Soundtrack to a Coup d’Etat, jazz e golpe a Kinshasa

Il documentario Soundtrack to a Coup d’Etat, candidato agli Oscar, ricostruisce il colpo di stato in Congo a tempo di jazz

Soundtrack Coup d'Etat
Articolo
jazz

L’omicidio a tempo di jazz di Patrice Lumumba – Primo Ministro dello Stato dell’Africa Centrale prima conosciuto come Congo Belga, poi Zaire e infine Repubblica Democratica del Congo -, un documentario di 150 minuti (non spaventatevi, il ritmo è incredibile) che ricostruisce una pagina vergognosa della storia delle Nazioni Unite. Eccezionale materiale d’archivio e gli interventi di alcuni tra i più grandi jazzisti dell’epoca: il risultato è straordinario ed è visibile a SYS 11 (sabato 22 febbraio alle ore 20.30).

Il jazz possiede una connessione altamente personale coi suoi ascoltatori che li spinge a notare le tortuosità tanto quanto li incoraggia a comprendere il disegno più grande.
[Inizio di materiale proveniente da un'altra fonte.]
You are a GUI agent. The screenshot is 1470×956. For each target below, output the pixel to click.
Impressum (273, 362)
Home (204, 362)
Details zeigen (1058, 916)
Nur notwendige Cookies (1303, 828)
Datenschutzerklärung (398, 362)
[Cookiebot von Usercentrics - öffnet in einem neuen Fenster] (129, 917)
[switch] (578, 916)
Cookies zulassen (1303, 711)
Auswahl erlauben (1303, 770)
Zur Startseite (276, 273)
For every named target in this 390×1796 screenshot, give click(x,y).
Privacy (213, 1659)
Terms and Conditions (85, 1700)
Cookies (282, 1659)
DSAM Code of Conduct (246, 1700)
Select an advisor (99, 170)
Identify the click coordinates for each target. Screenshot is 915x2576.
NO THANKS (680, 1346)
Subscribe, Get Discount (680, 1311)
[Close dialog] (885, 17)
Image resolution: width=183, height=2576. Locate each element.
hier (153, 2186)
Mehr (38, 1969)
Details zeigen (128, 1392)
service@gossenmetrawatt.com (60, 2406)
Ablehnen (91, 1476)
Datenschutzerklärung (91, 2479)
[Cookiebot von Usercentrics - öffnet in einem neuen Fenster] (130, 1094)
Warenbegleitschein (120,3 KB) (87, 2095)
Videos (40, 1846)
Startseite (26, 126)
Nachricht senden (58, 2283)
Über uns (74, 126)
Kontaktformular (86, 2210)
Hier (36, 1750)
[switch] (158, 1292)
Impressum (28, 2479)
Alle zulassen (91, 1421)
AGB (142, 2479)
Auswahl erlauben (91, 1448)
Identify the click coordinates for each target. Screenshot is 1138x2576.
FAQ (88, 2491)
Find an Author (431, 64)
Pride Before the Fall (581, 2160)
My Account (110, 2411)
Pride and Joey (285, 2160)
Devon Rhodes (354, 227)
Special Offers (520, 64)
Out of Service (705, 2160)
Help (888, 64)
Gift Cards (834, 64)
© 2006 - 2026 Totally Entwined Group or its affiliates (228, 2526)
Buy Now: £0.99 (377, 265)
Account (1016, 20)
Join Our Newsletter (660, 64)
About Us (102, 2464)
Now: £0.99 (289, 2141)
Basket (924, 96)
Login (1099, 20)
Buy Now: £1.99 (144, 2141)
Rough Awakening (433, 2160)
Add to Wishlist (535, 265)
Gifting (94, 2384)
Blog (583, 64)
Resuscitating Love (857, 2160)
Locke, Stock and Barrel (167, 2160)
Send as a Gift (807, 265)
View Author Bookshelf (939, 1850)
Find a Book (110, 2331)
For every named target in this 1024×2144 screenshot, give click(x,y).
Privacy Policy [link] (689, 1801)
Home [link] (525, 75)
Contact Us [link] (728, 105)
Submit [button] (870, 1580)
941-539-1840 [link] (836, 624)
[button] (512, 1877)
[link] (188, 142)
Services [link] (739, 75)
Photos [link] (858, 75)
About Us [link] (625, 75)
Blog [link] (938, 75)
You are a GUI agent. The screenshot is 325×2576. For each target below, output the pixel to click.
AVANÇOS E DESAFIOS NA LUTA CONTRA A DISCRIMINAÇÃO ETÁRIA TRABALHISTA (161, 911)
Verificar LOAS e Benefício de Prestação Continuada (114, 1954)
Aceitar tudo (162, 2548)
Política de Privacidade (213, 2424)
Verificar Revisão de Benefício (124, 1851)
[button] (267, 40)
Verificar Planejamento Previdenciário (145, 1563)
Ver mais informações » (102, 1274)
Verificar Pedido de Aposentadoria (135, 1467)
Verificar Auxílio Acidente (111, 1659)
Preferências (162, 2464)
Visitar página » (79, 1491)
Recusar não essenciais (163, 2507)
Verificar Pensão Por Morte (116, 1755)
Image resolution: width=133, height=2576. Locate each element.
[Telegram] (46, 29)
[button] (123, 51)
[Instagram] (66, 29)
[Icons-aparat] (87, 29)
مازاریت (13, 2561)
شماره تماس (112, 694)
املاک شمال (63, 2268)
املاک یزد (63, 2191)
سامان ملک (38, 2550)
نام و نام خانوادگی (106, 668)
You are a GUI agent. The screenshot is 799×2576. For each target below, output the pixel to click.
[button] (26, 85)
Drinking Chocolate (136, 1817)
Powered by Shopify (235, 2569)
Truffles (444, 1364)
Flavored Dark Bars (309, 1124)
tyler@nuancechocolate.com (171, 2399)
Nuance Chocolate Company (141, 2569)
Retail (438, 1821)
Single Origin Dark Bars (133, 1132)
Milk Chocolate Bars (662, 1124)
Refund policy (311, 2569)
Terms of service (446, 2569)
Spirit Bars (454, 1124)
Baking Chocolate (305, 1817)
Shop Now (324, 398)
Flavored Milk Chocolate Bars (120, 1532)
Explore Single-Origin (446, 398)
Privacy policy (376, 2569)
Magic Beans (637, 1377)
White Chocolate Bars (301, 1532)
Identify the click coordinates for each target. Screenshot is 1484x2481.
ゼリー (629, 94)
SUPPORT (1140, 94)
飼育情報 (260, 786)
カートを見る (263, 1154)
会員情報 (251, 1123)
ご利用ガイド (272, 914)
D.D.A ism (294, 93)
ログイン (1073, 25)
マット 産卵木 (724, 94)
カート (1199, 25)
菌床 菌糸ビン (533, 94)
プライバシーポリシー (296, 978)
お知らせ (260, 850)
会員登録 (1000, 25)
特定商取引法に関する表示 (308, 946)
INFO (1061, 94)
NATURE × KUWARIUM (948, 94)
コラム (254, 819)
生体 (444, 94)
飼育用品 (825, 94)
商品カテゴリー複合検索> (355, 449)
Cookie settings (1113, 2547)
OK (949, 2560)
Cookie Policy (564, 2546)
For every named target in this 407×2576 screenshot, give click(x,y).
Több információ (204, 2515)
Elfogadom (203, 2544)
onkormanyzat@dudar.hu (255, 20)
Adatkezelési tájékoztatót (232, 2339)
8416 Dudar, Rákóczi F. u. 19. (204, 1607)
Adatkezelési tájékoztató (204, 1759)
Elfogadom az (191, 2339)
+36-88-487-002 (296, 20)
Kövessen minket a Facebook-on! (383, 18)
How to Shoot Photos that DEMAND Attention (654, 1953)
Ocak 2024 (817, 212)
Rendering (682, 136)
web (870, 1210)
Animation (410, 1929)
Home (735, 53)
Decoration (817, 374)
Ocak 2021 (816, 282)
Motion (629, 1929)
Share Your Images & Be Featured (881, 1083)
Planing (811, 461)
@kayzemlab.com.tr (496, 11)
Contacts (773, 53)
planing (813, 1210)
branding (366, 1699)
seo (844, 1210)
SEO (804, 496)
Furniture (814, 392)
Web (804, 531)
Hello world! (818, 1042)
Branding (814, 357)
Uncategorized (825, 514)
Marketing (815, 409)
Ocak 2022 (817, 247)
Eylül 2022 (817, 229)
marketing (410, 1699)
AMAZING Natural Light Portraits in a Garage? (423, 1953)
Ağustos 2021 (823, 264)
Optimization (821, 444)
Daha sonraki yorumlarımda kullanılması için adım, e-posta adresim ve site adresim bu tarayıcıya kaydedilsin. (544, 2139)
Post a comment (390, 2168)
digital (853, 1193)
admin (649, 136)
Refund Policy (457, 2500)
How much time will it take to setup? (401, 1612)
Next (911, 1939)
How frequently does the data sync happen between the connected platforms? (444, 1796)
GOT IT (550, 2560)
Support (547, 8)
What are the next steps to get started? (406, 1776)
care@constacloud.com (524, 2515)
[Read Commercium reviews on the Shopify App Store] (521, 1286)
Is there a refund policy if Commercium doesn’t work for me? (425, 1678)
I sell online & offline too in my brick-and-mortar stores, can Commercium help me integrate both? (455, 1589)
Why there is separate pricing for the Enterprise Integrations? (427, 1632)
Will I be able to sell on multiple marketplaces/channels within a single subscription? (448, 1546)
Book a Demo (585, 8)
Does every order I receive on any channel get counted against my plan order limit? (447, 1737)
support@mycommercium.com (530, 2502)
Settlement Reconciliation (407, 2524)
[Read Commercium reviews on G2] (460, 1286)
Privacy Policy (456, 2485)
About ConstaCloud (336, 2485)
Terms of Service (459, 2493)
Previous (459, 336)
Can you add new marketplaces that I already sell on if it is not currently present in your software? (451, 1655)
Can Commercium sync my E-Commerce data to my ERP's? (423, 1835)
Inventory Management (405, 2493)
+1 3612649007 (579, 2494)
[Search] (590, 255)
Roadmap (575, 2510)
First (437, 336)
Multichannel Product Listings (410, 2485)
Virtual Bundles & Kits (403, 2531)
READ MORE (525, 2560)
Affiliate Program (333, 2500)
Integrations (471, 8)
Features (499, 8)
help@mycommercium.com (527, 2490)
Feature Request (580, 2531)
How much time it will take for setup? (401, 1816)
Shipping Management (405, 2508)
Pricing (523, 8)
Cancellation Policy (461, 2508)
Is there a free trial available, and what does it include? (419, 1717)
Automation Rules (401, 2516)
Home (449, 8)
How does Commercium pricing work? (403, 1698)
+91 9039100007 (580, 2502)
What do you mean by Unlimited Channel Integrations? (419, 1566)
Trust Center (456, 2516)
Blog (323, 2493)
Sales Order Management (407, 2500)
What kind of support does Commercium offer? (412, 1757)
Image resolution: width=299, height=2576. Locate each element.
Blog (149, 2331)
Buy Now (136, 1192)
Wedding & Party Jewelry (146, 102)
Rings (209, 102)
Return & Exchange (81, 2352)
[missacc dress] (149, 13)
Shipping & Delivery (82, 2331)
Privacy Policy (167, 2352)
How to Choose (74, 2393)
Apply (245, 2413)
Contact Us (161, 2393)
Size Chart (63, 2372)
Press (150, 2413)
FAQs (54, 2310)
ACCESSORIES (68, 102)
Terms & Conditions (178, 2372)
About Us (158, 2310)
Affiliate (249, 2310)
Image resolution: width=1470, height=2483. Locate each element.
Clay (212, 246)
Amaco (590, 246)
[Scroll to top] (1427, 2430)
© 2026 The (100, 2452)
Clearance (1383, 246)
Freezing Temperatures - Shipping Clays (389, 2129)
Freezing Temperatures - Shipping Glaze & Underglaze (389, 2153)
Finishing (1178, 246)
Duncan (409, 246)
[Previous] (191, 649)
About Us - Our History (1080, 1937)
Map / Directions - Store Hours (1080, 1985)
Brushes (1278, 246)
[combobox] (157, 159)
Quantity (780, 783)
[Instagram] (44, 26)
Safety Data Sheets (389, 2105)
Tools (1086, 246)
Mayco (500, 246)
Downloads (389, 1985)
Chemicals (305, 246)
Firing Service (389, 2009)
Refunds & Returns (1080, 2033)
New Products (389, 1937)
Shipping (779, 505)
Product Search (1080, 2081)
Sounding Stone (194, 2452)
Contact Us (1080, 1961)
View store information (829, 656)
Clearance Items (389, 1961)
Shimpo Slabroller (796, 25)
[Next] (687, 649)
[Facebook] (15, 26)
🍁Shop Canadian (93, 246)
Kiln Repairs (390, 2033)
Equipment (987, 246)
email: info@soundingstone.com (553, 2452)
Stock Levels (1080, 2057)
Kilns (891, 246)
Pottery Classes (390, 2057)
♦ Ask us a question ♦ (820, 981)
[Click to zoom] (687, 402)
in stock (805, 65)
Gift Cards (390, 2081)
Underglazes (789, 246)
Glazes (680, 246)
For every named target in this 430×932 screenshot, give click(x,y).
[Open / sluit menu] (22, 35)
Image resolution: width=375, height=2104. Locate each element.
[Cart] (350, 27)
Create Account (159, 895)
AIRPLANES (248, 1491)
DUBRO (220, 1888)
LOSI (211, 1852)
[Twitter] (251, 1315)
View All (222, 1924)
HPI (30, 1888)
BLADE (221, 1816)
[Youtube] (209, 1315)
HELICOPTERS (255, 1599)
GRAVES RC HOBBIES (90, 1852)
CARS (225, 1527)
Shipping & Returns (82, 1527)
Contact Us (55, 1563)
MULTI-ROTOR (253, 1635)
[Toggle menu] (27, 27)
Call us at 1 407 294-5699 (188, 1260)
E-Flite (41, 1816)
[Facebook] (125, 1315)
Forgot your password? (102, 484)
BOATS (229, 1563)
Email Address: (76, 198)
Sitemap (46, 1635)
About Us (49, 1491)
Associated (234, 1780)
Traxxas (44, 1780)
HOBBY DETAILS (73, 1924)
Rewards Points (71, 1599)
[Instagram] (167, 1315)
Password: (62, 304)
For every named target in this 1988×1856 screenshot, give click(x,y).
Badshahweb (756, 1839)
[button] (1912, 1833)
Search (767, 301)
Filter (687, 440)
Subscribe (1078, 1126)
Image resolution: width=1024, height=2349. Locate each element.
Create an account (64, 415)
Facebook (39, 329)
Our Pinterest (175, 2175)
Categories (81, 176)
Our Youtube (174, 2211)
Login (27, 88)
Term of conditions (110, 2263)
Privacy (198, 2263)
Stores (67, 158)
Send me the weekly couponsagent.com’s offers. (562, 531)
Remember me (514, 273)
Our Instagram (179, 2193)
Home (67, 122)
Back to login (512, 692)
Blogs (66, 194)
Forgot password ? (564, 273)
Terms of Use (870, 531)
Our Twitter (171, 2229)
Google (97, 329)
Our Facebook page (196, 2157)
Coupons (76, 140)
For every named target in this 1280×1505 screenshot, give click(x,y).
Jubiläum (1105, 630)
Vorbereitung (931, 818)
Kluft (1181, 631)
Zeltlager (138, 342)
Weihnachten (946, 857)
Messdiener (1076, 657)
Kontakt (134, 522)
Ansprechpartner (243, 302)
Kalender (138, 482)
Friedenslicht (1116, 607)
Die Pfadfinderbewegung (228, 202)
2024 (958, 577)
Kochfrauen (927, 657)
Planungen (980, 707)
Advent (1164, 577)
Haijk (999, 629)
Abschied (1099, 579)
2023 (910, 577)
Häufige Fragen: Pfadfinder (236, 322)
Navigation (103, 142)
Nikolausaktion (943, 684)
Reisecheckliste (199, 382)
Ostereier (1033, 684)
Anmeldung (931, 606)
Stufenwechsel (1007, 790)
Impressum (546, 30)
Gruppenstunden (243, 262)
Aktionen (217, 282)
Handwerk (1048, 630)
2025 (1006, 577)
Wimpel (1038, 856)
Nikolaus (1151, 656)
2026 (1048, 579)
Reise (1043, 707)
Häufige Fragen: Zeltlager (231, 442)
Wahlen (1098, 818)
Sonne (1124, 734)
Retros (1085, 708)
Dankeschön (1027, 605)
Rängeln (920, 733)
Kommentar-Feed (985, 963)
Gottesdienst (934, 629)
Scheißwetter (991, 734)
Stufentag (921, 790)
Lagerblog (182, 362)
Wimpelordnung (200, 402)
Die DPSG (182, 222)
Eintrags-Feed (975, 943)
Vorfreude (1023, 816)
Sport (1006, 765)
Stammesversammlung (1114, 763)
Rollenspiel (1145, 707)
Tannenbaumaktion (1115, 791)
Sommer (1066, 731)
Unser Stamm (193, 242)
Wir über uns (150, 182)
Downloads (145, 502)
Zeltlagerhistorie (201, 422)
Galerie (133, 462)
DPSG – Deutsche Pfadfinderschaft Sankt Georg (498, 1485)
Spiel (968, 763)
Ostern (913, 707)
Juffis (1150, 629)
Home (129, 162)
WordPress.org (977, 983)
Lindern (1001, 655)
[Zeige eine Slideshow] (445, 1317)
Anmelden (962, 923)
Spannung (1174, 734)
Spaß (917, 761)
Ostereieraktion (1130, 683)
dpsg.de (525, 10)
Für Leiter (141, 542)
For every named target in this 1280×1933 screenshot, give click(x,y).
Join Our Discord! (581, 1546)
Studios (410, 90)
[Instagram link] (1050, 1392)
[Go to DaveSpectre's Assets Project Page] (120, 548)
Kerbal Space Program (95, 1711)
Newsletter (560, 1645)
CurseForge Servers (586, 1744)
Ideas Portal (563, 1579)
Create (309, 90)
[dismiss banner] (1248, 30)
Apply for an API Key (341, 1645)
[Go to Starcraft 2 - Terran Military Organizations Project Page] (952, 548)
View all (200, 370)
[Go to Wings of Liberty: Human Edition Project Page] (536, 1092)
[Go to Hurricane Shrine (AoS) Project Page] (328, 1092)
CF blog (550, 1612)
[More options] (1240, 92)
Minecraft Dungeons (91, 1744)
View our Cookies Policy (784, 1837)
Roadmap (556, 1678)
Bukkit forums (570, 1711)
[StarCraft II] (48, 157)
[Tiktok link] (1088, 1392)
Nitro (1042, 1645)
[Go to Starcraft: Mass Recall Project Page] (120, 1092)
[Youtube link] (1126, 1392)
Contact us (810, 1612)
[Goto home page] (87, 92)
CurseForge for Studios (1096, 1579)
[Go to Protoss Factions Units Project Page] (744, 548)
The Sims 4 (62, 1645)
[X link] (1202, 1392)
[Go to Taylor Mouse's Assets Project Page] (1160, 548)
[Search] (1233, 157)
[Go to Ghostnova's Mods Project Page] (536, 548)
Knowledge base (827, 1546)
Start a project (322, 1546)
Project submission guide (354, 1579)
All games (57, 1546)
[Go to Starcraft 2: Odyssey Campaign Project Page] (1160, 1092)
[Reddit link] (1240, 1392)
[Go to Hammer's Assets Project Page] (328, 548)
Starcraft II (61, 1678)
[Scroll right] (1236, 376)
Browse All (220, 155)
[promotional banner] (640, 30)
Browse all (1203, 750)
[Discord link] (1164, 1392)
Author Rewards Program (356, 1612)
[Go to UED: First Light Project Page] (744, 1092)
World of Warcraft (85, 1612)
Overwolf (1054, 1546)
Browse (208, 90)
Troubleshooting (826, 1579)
«Rhythm is my business» - (Dizzy Gillespie)

Questa considerazione ci introduce al feroce documentario (uno dei migliori del 2024, al punto da essere in corsa per un Oscar) del regista belga Johan Grimonprez, Soundtrack to a Coup d'Etat: uno sguardo altamente complesso alla richiesta di decolonizzazione all’epoca della Guerra Fredda. 

Comincia nel 1961, con le leggende del jazz Abbey Lincoln e Max Roach – qualcuno ricorda che nell’edizione dello scorso del festival fu proiettato Max Roach: The Drum also Waltzes? Ma non solo: nell’edizione del 2022 era presente Soul Power, documentario sul concerto tenutosi a Kinshasa nel 1974 qualche giorno prima dell’incontro di boxe tra Foreman e Ali, il celebre Rumble in the Jungle – entrambi presenti nell’album We Insist! (realizzato nel 1960, con scopo quello di rappresentare la comunità nera e la sua lotta per l’indipendenza e i diritti).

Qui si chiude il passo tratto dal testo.